Voici donc ce qu'il faut faire, selon un schéma de l' ONCFS : Si l'animal n'est que blessé, mieux vaut aviser aussi les autorités. Le maire pourra le faire abattre à l'aide d'un agent assermenté (garde champêtre, lieutenant de louveterie, agent de l'ONCFS), ou même d'un simple particulier disposant d'une arme à feu, comme le prévoit le code général des collectivités territoriales. Les textes disent que le maire doit en effet "préserver la sécurité publique". Espérons qu'il s'agisse aussi d'abréger les souffrances de l'animal.
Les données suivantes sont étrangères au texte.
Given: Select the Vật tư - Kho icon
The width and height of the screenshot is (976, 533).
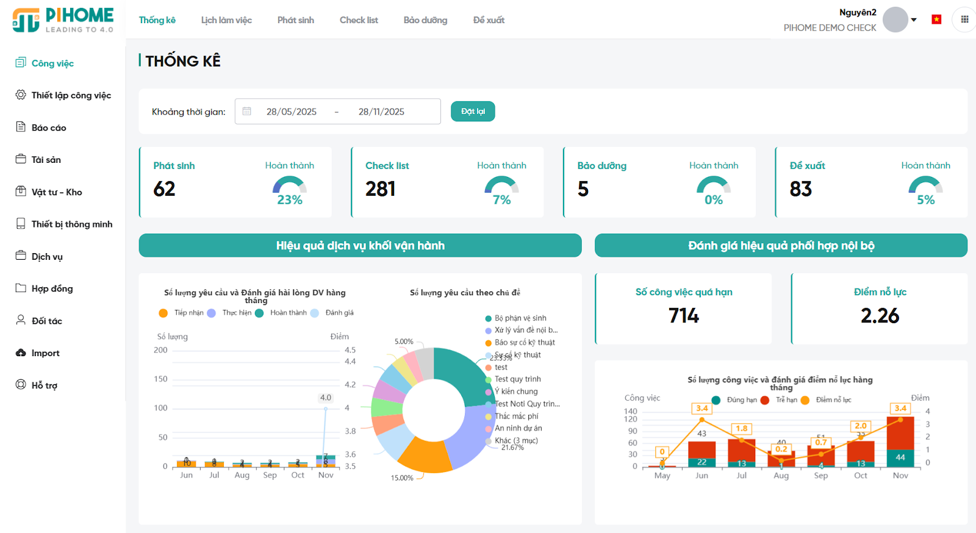Looking at the screenshot, I should [21, 191].
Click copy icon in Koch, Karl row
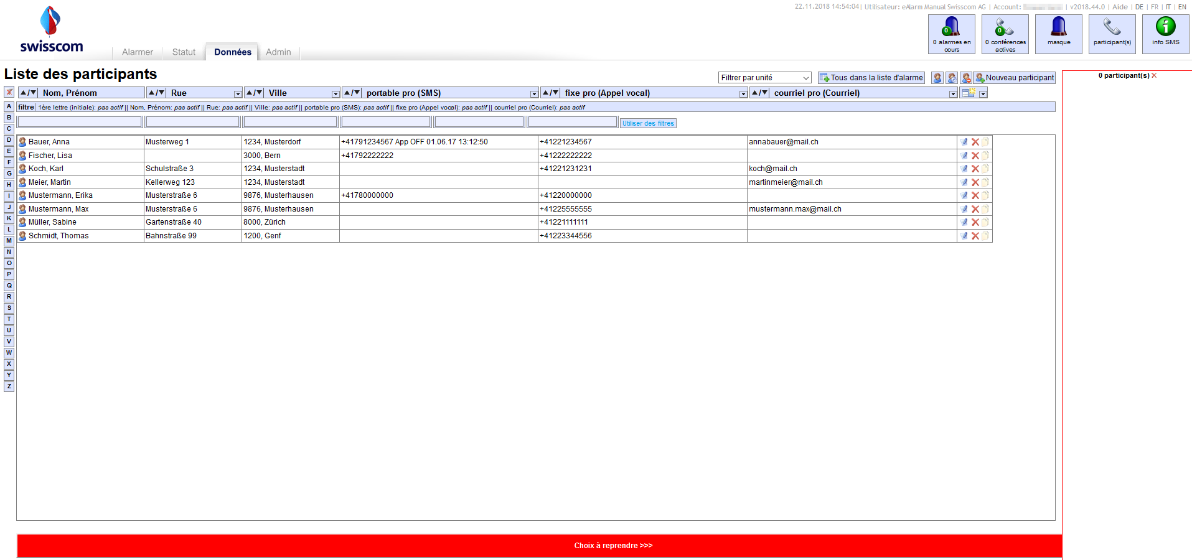Screen dimensions: 1192x560 click(985, 169)
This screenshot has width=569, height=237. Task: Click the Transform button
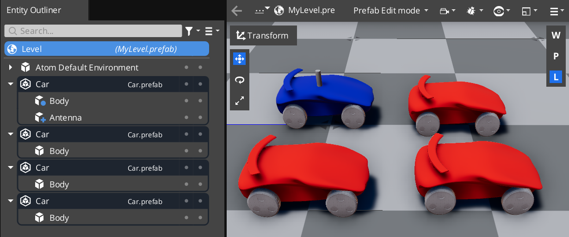click(263, 36)
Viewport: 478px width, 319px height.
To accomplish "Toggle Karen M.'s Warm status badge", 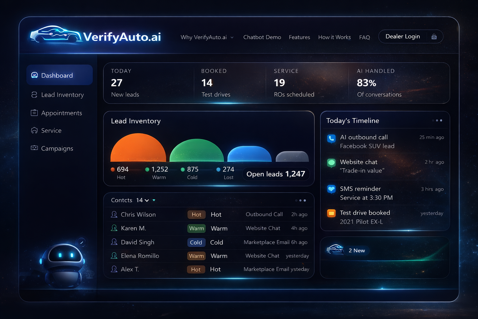I will pos(196,228).
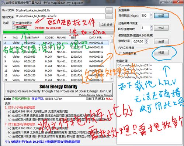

S'il appartient à une espèce protégée, l'animal sera acheminé vers un centre de sauvegarde de la faune sauvage.

Exemple d'installation pour le dépeçage et la préparation du gibier

Un espace de dépeçage et de préparation de la viande peut être équipé de :

  • Un porche d’entrée éclairé avec treuil électrique.
  • Un système de rails en acier inoxydable.
  • Une table de dépeçage résistante.
  • Une unité de réfrigération Embraco Aspera.
  • Une toiture d’appoint en tôle métallique trapézoïdale.
  • Un raccordement à l’eau avec entrée d’un demi-pouce (DN 15) et écoulement sanitaire mural des eaux de vidange Ø40.

Chaque espace de dépeçage et de préparation de la viande avec chambre froide est livré équipé et prêt à l’emploi. Tous les produits sont certifiés par le TÜV.

L’espace dépeçage réfrigéré a une hauteur de 228 cm entre le sol et les crochets tout en ayant une hauteur intérieure totale de 250 cm. Grâce à l’étagère supplémentaire pour gibier sauvage, 5 sangliers supplémentaires peuvent être stockés dans la chambre froide (max. Le portoir à viande en acier inoxydable est particulièrement apprécié des chasseurs d’oiseaux. Un convoyeur étendu pour plus de facilité ! Le jeu de barres du plafond est extensible jusqu’au porche d’entrée : grâce à cela, on peut suspendre et faire glisser jusqu’à 200 kg de gibier sauvage de l’extérieur vers l’intérieur. Une fenêtre de haute qualité qui peut basculer ou s’ouvrir complètement. Une balance professionnelle qui permet un pesage précis.